I have, rarely, seen organizations do reorgs focused on the information flow. But even then, they rarely change any of the communication piping in the process. So they end up just moving the bottlenecks around (and amplifying them due to the org chart disruption) instead of fixing the bottlenecks that ultimately cause the problems.

I suspect the reason system structure mirrors communication structure is because of the friction points in the communication. If communication was frictionless across org boundaries, those boundaries shouldn't affect the system structure. We'll never see that ideal state - we humans are natural friction generators. But I've seen that when a focus is made to reduce the friction, the system structure can change pretty quickly even without a reorg.

(Well... at least until the person who drove that friction reduction leaves the org; when that happens, things often revert, and the system breaks down along political fault lines again).

Idle speculation: I almost think it would make sense to have a C-level role whose only (or at least main) job is to reduce communication friction. Because the people usually tasked with it have so many other responsibilities that friction reduction usually takes a back seat until something seriously and obviously breaks.
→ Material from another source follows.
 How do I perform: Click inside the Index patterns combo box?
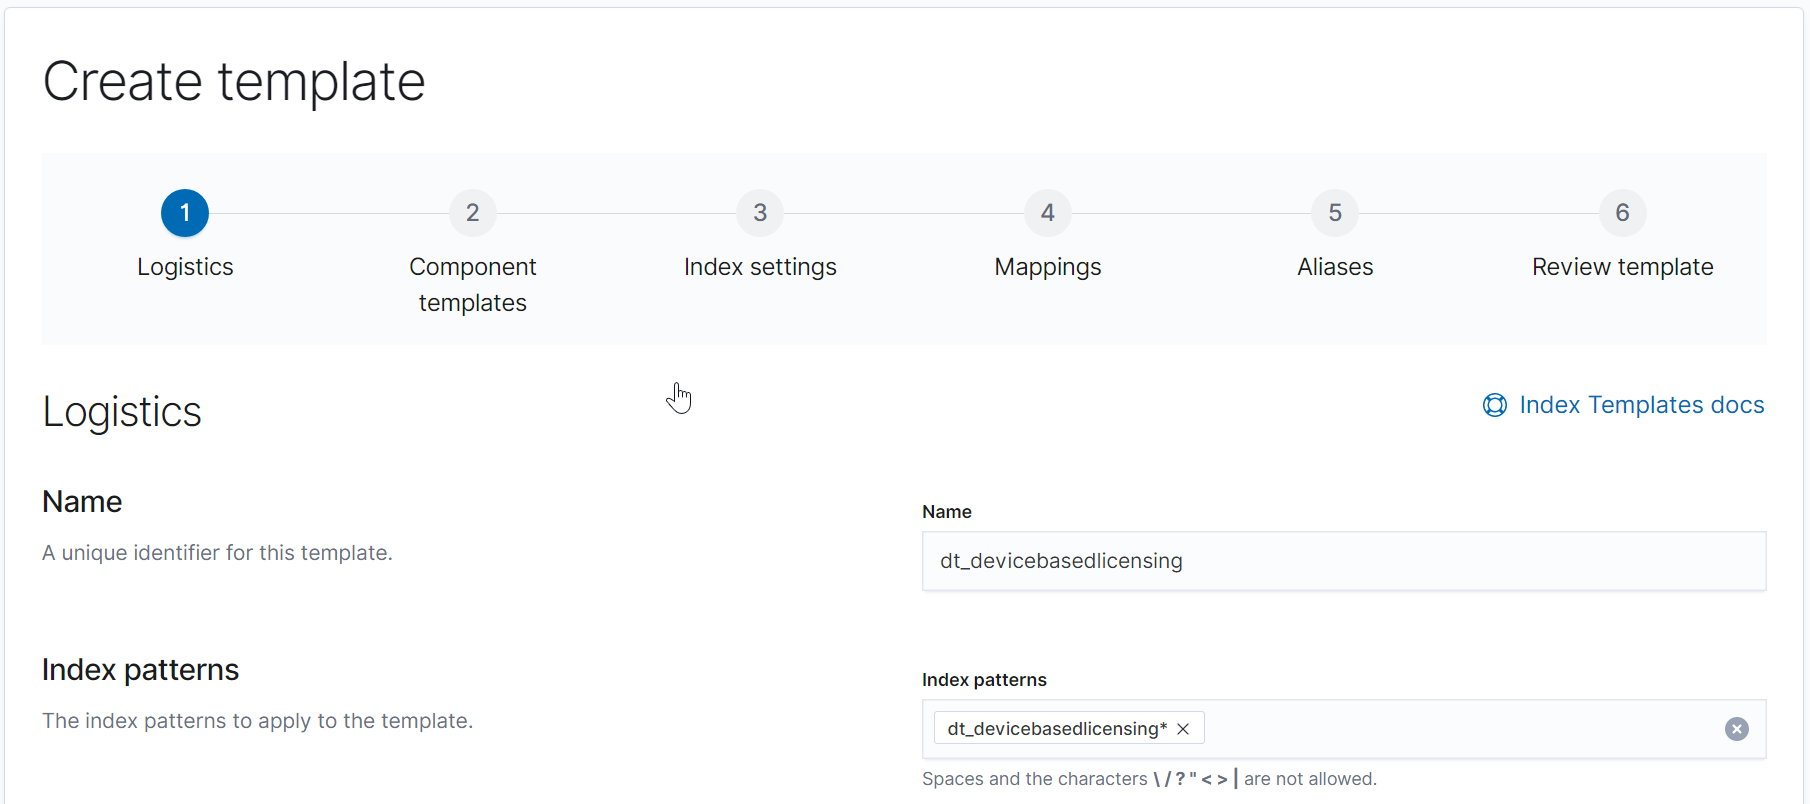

In any case, I agree with everything you're saying. I just think that a reorg isn't enough. It seems like it usually takes an no-holds barred interim CEO - someone willing break the whole communications infrastructure down and rebuild it - to reduce enough friction for a reorg to make a real difference.

And yes, that means incumbents are almost always ripe for disruption by a competitor who doesn't have to navigate territorial conflict to organize around a new paradigm.